We have looked at an instance in time when the boiler has just started boiling and we have not collected any alcohol yet.  But, over the next hours we will have collected a fair amount of alcohol and as we remove alcohol from the boiler, the ABV in boiler reduces.  And what happens to the temperature as the ABV goes down?  The temperature goes up!  Let us continue with our gin distillation example and look at the point where we make our final cut of gin.  There is still alcohol in the boiler so the temperature will not be 100C, but we know it will be less than 100C.  From my expereince and the experiences shared by other distillers, a reasonable point to make the final cut would be when the temperature of the boiler is around 91C.  Let’s draw a line from 91C horizontally (look at Line #5).  At the intersection point with the liquid curve, draw a line vertically to the nottom axis (look at Line #4).  It shows that the ABV in the boil at this time is about 12%.

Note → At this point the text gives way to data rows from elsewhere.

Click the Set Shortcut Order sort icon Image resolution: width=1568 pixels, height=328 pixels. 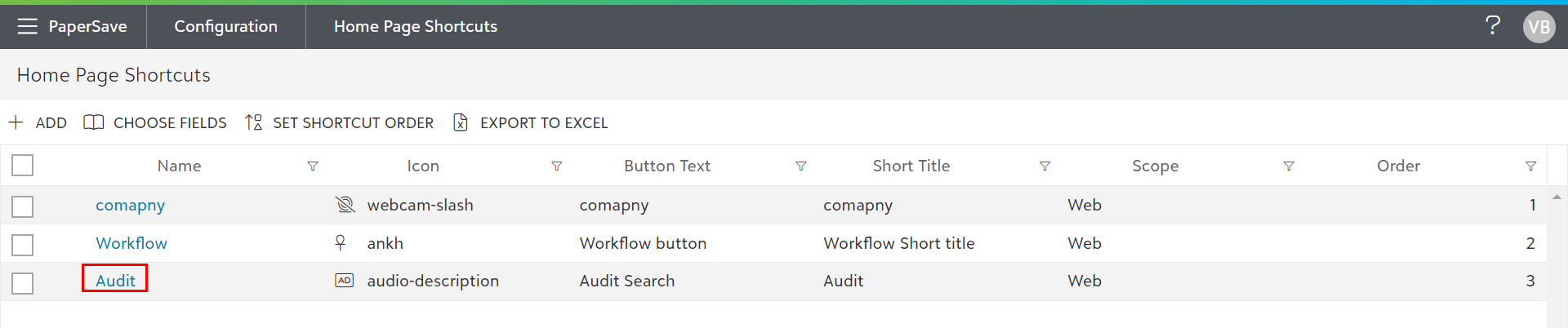(x=253, y=122)
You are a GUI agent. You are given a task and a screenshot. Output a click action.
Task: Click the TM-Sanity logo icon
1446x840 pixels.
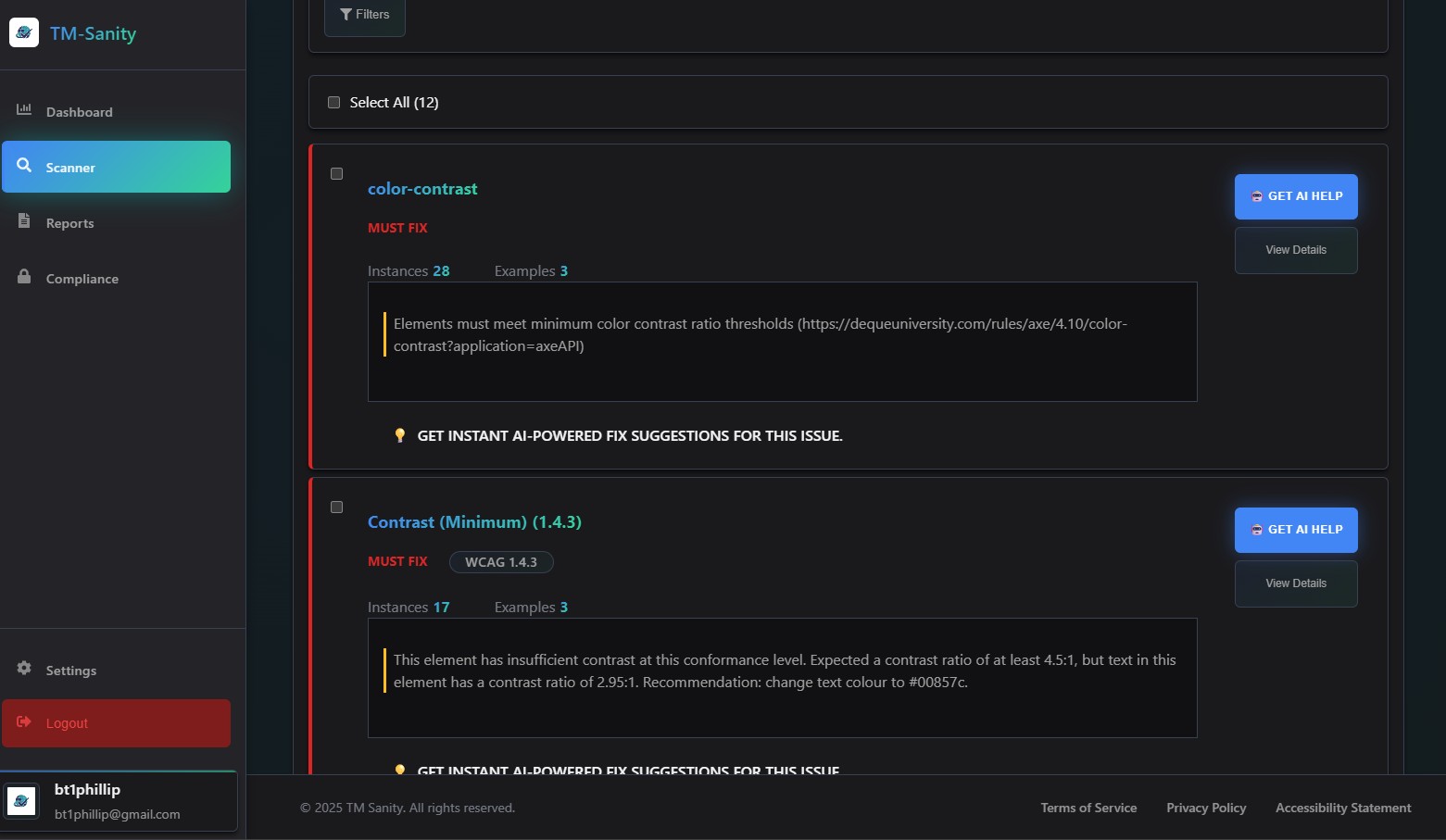click(x=24, y=31)
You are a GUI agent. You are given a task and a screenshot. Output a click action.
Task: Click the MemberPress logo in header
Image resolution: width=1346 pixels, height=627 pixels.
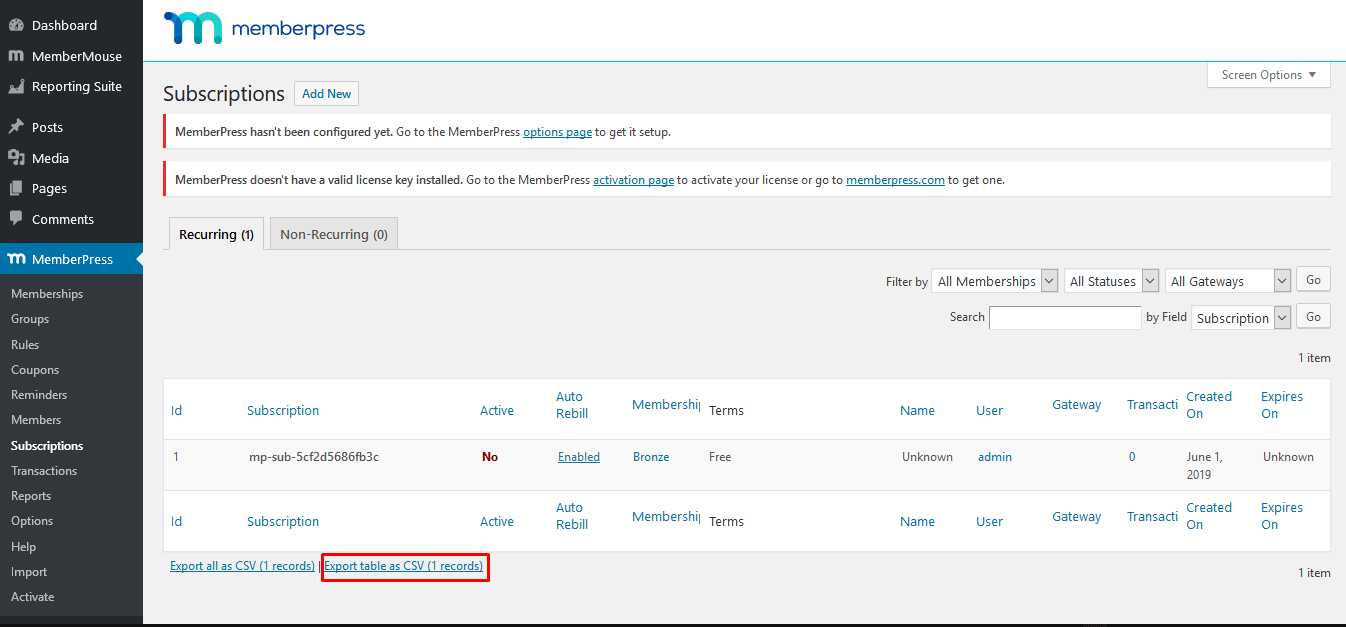[x=265, y=29]
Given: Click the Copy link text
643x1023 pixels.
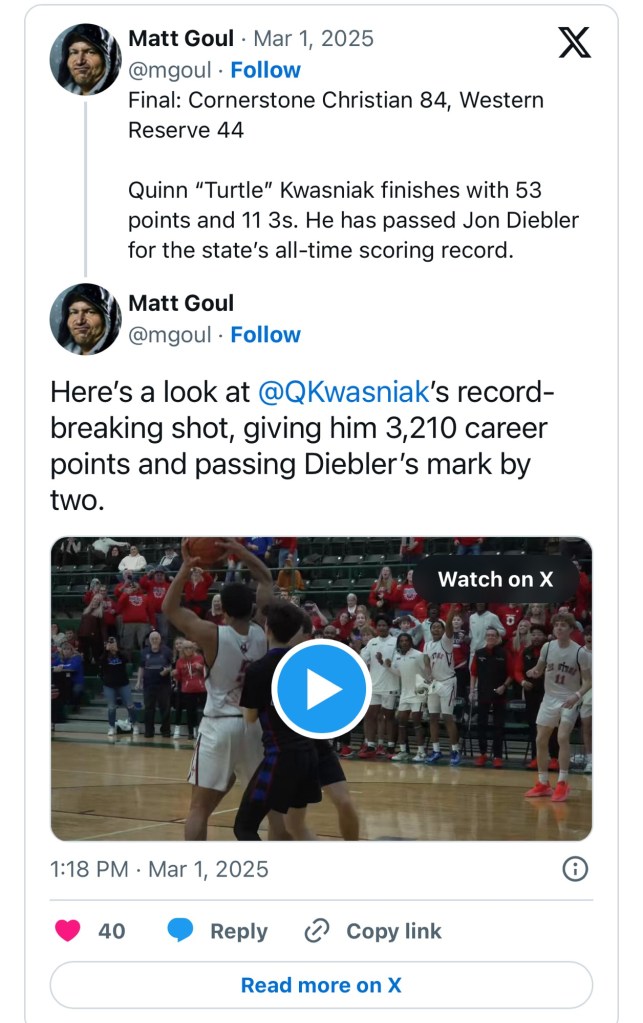Looking at the screenshot, I should coord(393,931).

Now take the intersection with Line #5 and the vapour curve, and draw a line vertically to the bottom axis.  The ABV of the parrot will be about 58% in an ideal world.  But, as discussed above, the temperature in the column will be about 2C less.  Draw the horizontal line yourself from 89C until it intersects with the vapour curve; now draw a vertical line down from that intersection to the bottom axis and the ABV is abour 64%.

In summary, you cannot control the temperature in the boiler, but you can control the amount of vapour that you produce.  As a distillation proceeds, alcohol is removed form the boiler and the temperature in the boiler will increase.  Because there are heat losses in the column, the ABV at the top of the colum will be more than the ABV in the boiler.

There is a way to control the temperature at the top of the column, but it requires a different design called a reflux column.  This concept will be discussed in another blog one day.